By the way, have we noticed that single magnetic domains are elongated along the disk plane and parallel to it ?! Beg a few words about the methods of recording. At the moment, disks with a perpendicular method of recording information (ie, those in which magnetic domains are oriented perpendicular to the plane of the disk), which appeared in 2005, almost completely supplanted disks with parallel recording. The advantage of perpendicular recording is obvious - the recording density is higher, but there is one subtle point in connection with the wiki data about the thickness of the magnetic layer. This nuance is called the superparamagnetic limit. Those. there is a certain critical particle size, after which the ferromagnet already at room temperature enters a paramagnetic state. Those. there is enough heat energy to turn and reorient such a small magnet. In the case of magnetic recording, they often act as follows: they make one of the “magnetic” sizes larger than the other two (this is clearly seen in the picture with the distribution of magnetic domains), then the magnetic moment is preserved in this larger direction. So, if in the case of parallel recording I can still believe that the magnetic layer is tens of nanometers with dimensions of 1 bit in several micrometers, then in the case of perpendicular recording, this simply cannot be. The thickness of such a magnetizable region with minimum dimensions in the plane of the disk, simply must be at least a few micrometers. So, perhaps, Vicky podviraet a little bit. Or they put a magnet in the form of nanoparticles with a diameter of 10-20 nm, and only then in some “clever” way they divide the disk into areas that are responsible for storing information. Unfortunately, I didn’t completely satisfy my curiosity and answered questions about magnetic information recording, maybe someone will help ?!

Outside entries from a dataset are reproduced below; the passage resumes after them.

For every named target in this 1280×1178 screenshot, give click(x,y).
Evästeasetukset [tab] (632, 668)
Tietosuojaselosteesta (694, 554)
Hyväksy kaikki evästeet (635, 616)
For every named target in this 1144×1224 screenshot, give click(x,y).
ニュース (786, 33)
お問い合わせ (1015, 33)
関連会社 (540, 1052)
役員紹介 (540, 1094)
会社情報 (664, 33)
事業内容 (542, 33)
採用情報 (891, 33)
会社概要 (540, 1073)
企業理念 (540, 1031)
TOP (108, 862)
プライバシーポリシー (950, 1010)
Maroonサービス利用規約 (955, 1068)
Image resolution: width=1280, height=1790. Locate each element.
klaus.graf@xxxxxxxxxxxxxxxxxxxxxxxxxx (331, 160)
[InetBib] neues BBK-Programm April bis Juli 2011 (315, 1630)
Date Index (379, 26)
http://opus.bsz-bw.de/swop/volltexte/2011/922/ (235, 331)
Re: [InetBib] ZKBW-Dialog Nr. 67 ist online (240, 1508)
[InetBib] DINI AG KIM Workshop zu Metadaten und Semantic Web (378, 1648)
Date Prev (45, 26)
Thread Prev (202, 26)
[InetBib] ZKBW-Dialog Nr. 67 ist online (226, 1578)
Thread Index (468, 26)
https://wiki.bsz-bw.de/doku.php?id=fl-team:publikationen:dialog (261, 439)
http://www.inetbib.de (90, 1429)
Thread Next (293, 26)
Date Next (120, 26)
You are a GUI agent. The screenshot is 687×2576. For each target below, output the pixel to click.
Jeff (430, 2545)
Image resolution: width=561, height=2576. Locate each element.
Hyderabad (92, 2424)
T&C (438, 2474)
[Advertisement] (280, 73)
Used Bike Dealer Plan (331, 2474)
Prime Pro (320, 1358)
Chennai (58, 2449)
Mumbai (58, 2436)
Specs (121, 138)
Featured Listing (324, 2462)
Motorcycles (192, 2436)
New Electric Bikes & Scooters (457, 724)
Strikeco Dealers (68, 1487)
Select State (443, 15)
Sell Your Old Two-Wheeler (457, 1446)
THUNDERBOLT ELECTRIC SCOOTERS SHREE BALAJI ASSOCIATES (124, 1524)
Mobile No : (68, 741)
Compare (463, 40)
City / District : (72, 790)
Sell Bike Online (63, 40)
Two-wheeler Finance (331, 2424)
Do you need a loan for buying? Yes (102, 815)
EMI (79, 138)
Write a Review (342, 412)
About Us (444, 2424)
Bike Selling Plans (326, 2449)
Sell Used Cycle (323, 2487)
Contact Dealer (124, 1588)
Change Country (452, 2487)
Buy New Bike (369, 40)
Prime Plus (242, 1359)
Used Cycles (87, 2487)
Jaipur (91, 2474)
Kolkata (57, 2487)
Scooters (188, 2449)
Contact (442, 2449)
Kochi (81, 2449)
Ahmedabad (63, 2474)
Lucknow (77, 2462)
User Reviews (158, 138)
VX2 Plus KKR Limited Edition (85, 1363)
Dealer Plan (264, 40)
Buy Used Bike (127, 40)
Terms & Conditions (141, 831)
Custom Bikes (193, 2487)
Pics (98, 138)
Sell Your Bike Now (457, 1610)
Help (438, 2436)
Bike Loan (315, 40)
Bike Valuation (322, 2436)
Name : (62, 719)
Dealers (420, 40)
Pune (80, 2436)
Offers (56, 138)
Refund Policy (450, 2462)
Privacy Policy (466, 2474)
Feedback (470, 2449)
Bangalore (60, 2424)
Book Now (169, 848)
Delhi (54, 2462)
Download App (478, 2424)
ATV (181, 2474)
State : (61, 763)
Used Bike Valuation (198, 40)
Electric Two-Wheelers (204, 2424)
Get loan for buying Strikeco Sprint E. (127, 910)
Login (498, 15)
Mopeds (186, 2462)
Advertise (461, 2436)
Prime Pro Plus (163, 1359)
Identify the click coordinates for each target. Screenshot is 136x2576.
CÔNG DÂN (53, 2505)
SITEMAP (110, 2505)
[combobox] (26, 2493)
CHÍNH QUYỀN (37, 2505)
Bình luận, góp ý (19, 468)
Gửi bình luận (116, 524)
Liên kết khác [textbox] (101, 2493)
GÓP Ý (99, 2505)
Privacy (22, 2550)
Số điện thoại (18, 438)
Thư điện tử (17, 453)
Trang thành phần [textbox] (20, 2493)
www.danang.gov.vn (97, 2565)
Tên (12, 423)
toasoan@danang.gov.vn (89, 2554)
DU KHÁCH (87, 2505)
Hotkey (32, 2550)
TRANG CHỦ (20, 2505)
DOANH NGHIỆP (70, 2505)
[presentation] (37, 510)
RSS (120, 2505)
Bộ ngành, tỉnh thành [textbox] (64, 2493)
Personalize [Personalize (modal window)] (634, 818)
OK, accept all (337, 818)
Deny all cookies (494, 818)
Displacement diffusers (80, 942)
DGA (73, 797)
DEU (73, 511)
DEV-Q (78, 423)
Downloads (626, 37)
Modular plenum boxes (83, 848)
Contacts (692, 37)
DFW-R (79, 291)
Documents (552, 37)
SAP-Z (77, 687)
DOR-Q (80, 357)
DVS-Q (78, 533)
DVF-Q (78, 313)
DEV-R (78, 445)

Comparison of parallel and perpendicular methods for recording information on hard disks [2]

I would also like to share three videos that were found on the Internet and are associated with hard drives. The first is dedicated to the principles of HDD work (How does it work?):



Maybe someone will like the video in English from Seagate:



The last is how the cost of 1 Mb HDD disk has changed since 1995 and how many discs have been released:



As promised, I post a video on how the survey was carried out on various devices (do not forget to read the description of the video on YouTube and leave your comments). For statistics: the shooting took 4 days (although everything could be put in 2), the duration of the video, which was subjected to installation - about 3 hours, the result was a 15-minute video. I hope that in the near future there will be English subtitles for this video.



PS: This article was published on the eve of the Science Festival, which will be held in Moscow from October 7 to 9, 2011 (really free access will be only on October 8 and 9), and I would like to invite everyone to visit our exhibition “The Beauty of Materials”, which will be held on the second floor of the Fundamental Library on the territory of Moscow State University.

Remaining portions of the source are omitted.